Cytotoxicity of smancs in comparison with other anticancer agents against various cells in culture.

ABSTRACT

The cytoxicity of neocarzinostatin (NCS) and smancs [copoly(styrene maleic acid)-conjugated NCS] to various cultured cells was compared with that of several other antitumor agens in clinical use on various malignant and non-malignant cells as regards to their effect on colony formation of cells. Both NCS and smancs showed the most potent cytotoxicity against all tumor cell lines tested; the IC50s (colony inhibitory concentration 50%) of these drugs were 3.2-20 nM, 10-1000 times lower than those of other drugs.
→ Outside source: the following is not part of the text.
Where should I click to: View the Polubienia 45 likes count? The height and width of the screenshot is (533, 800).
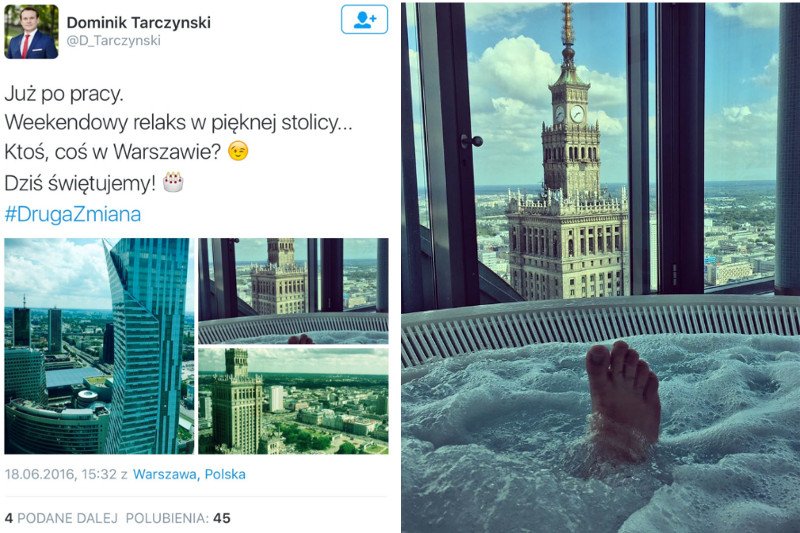click(178, 518)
In contrast, NCS and smancs exhibited relatively lower toxicity to normal cells such as human skin fibroblasts and chick embryonic fibroblasts (IC50, about 50 and 100 nM, respectively). Normal rat hepatocytes were found to be very resistant to NCS and smancs (both IC50s were about 500 nM). Moreover, the minimum exposure time of smancs to cultured tumor cells required to achieve effective cytotoxic activity was much shorter than that of NCS and other drugs. Namely, at 30 nM more than 80% cells were killed by exposure to smancs for only a few minutes, whereas with NCS more than 80 min of exposure time was required. It was also found that smancs inhibited the uptake of 3H-thymidine into DNA as expected. These results clearly indicate that smancs is an unique antitumor agent with a broad antitumor spectrum which exhibits some characteristics similar to, but also some very different from NCS.